- _Passage to read_

Monday, February 07, 2011

A taxing question

Taxes for 2010 are the lowest they've been, as a percentage of national income, since 1950. This is true whether you're looking at just federal taxes, or you're looking at combined local, state, and federal taxes.

So why, then, do many people seem to believe that they're overtaxed? My thought: It's because taxes today are fundamentally different from taxes in 1950. In 1950, taxes on ordinary working class and middle class individuals were fairly low -- sales taxes were around 1% in those few states that had sales taxes (vs. average of around 8.5% today), payroll taxes were 1.5% (vs. 7.65% today), and residential property taxes (vs. commercial property) accounted for around 1/3rd of all property tax receipts here in California vs. 2/3rds today. Corporate income taxes accounted for around 30% of income taxes collected in 1950, whereas they account for only around 7% of income tax collections today.

In short: People believe they're overtaxed because they are overtaxed -- but not because overall taxes have risen, but, rather, because taxes have been shifted from the rich and corporations to ordinary people. And if you think this result, which occurred only with the domination of Republican tax policies starting in around 1980, is coincidence, I got a bridge in Brooklyn for sale cheap to the lowest bidder...

-- Badtux the Taxing Penguin


  1. Our tax money in 1950 built a national highway network, a national electrical grid, bridges, other public works...

    Today's taxes can't even maintain the things we bought in 1950.

  2. Actually, Nan, no. Taxes were hiked significantly to build the Interstate highway network, expand the national defense spending (remember that in 1950, the Korean War had not yet happened and we were spending on defense but not to the levels of today), and let's not forget the two biggest spending programs that have come along since then, Medicare and Medicaid. We're trying to maintain an Interstate Highway system, Medicare, and Medicaid, with a level of taxation that couldn't pay for that even in 1950!

    - Badtux the Taxing Penguin

  3. Ah, interesting.

    Sounds like trouble. But if we could lower the expense of medical treatment, it would be like free money.

  4. And if we could flap our arms and fly, we wouldn't need airplanes.

    Modern medicine is expensive. The main reason it's expensive is because it has treatments for so many things like kidney disease and heart disease that were a death sentence in 1950. In 1950, a huge number of things in the Merck Manual (the GP's bible) said "send patient home with palliative care to die." No specialist involved because there was no treatment for things like leukemia. Today, it's a rare illness that has no treatment at all. But treatment for leukemia costs around $1M, because there's only around 31,000 people who come down with it every year, and the cost of the entire infrastructure for treating it must be borne by that small base. Granted, the U.S. is overpaying by about 5% of GDP, but cut back to the levels of, say, France, by capping specialist and diagnostics providers' incomes, and we still end up needing a level of taxation far higher than what we have.

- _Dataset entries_
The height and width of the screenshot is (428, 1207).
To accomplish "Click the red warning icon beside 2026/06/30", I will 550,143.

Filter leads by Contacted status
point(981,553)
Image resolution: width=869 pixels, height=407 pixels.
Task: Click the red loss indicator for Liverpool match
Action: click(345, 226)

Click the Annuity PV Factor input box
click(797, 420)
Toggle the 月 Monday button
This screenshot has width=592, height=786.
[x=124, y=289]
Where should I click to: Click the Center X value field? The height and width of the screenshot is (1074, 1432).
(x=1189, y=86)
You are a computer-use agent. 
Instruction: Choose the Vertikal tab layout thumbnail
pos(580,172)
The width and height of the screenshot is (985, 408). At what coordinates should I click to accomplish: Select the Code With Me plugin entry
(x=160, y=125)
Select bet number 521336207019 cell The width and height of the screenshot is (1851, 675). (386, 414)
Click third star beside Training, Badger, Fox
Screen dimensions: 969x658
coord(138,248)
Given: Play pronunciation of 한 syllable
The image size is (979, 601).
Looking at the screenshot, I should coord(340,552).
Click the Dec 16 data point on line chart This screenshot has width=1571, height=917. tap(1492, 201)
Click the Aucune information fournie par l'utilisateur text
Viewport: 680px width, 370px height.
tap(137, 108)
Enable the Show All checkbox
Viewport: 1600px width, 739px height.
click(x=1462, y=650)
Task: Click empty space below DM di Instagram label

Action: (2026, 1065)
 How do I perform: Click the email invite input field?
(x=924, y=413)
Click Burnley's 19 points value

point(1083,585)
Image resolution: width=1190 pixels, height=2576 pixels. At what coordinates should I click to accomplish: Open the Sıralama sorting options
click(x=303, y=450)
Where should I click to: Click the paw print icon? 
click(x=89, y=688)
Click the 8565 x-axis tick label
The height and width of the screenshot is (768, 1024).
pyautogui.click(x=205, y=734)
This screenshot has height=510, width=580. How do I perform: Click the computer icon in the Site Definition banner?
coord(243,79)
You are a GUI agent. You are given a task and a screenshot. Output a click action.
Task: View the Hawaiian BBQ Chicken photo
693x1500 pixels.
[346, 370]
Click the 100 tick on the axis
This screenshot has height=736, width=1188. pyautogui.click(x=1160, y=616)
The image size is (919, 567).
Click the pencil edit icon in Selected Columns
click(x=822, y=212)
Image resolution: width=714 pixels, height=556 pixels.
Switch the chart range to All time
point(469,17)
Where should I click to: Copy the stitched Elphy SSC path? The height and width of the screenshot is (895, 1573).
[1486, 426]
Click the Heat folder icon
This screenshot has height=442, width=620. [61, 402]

- _What this task involves_
Rewrite the stretch of the post on taxes from "3. Ah, interesting." through "wouldn't need airplanes.", changing "airplanes" to "jets". Rely only on the post on taxes.

- _Exercise result_
3. Ah, interesting.

    Sounds like trouble. But if we could lower the expense of medical treatment, it would be like free money.

  4. And if we could flap our arms and fly, we wouldn't need jets.